Don Francisco Sáenz de Santa María, Regidor perpetuo de Su Majestad de esta Villa, albacea dativo del difunto don Gregorio Ochoa de Amézaga, doña María del Rosario Ochoa, viuda de don Matías de Ochoa, y el Regidor Alguacil Mayor don Carlos Díaz y Herrero, de esta vecindad, curador ad litem de don Juan de Dios Ochoa, hijos y herederos del expresado difunto don Gregorio Ochoa, dijeron que por cuanto de los bienes de dicho difunto quedaron cuatro casas, venden la primera casa a don Pedro Pérez de Llera, ubicada en la esquina del Sacramento en la Calle Nueva, la cual hace frente con la Calle de la Raqueta, cuya casa se halla grabada con 1,154 pesos 6 reales y 6 granos de principal de la capellanía que fundó doña María de Jesús Zorrobiaga y que sirve el señor don José Francisco Suárez de Torquemada, Canónigo de la Santa Iglesia Catedral de Puebla, y rebajada dicha cantidad la vende en 2,638 pesos un tomín y 6 granos. La segunda casa la venden a don Domingo Ricoy Bermúdez, vecino y del comercio de Veracruz, ubicada en la esquina de San Vicente y Calle Nueva, con la que hace frente, cuya casa se halla gravada con 38 pesos 5 reales pertenecientes a doña María Antonia de Ugarte y a doña Ana María de Bañares, la venden en 3,056 pesos 3 reales. La tercera casa la venden a don Juan Lucas de Olavarrieta, vecino y del comercio de Veracruz, ubicada en la Calle Nueva, contigua a la anterior, en precio de 2,112 pesos, incluidos 543 pesos 4 reales y 2 granos que tiene de gravamen, pertenecientes a doña María Antonia de Ugarte y a doña Ana María Bañares. Y la última se remató en don José Antonio de la Peña, en cantidad de 1,268 pesos 3 reales.
El Presbítero don Francisco Mateo Florido, Domiciliario de este Obispado de la Puebla, otorga poder general al Señor Doctor don José Francisco Suárez y Torquemada, Canónigo de la Santa Iglesia de la Puebla, para que en su nombre cobre todas las cantidades de pesos de oro, plata, joyas, mercaderías, frutos, géneros, bienes y efectos de cualquier especie que le deban. Y para que lo defienda en todos sus pleitos, causas y negocios civiles y criminales, eclesiásticos o seculares.
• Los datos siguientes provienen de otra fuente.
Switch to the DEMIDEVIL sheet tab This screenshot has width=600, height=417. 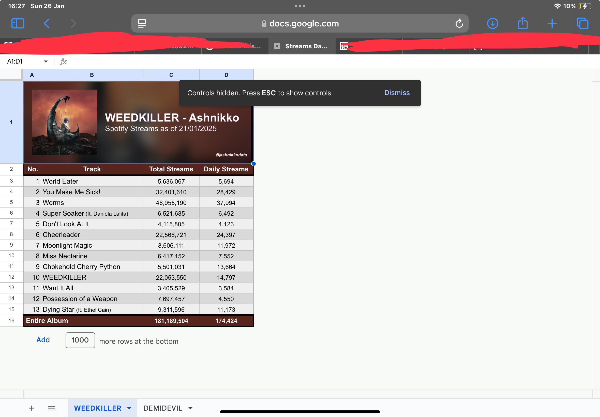pos(163,408)
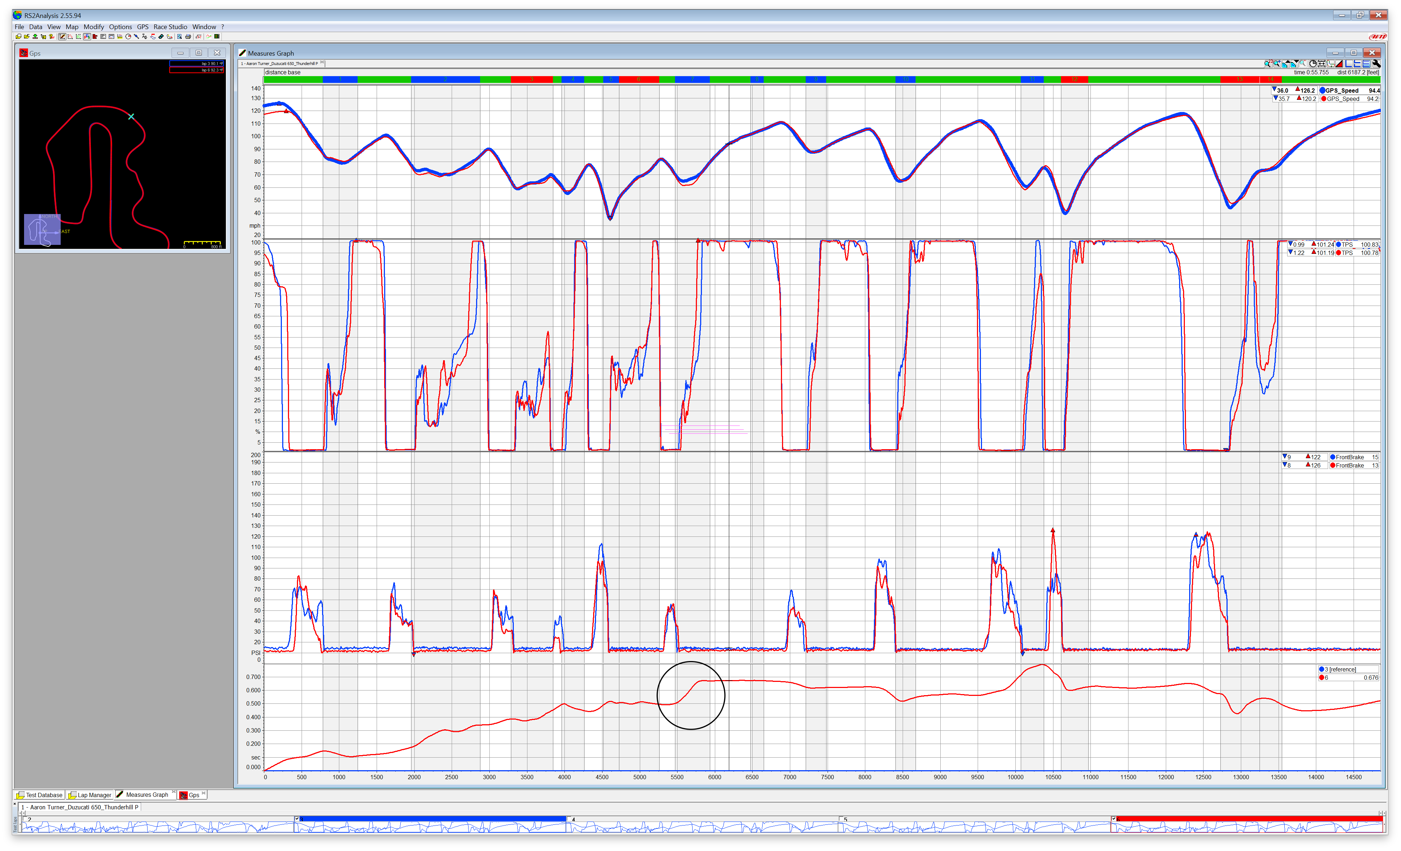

Ante don Diego de Montejo, Corregidor de este partido por el Rey Nuestro Señor, y Francisco de Rosas, Escribano nombrado de su audiencia y juzgado, pareció Juan Romero, vecino de las Minas de Pachuca, para registrar una partida de ganado vacuno, compuesta de 1 650 reses, entre las cuales lleva 300 vacas, declarando que los 995 toros y novillos restantes los compró al Canónigo Santiago, por lo que tienen su hierro. Asimismo, declara que lleva 300 vacas por cuenta de Gaspar de Rivadeneira, en concepto de una licencia otorgada por el Visorrey de la Nueva España, para sacar 2 000 mil vacas de su estancia.\n\n
Ante José de Sandoval, Corregidor por Su Majestad de este partido, pareció [Francisco] López, mayoral de la estancia de Gaspar de Rivadeneira, para registrar 1 407 reses, las 600 de ellas vacas y los demás toros y novillos, en virtud de una licencia de Juan Romero de 2 000 vacas. De las reses que lleva ajenas son seis del Canónigo Santiago, dos toros y un novillo de la Hacienda Grande, un toro y un novillo de Juan Romero. De cuya partida de ganado, ordenó el corregidor no pasar ninguna vaca del puente del ingenio so pena de las ordenanzas y el ganado ajeno ordenó se deposite en Juan de Moya, vecino de este pueblo, el cual otorgará de ello depósito. Y estando presente Bartolomé Díaz, a cuyo cargo está el dicho ganado, dijo que cumpliría lo ordenado y el dicho Juan de Moya se constituyó depositario de las seis reses, toros y novillos.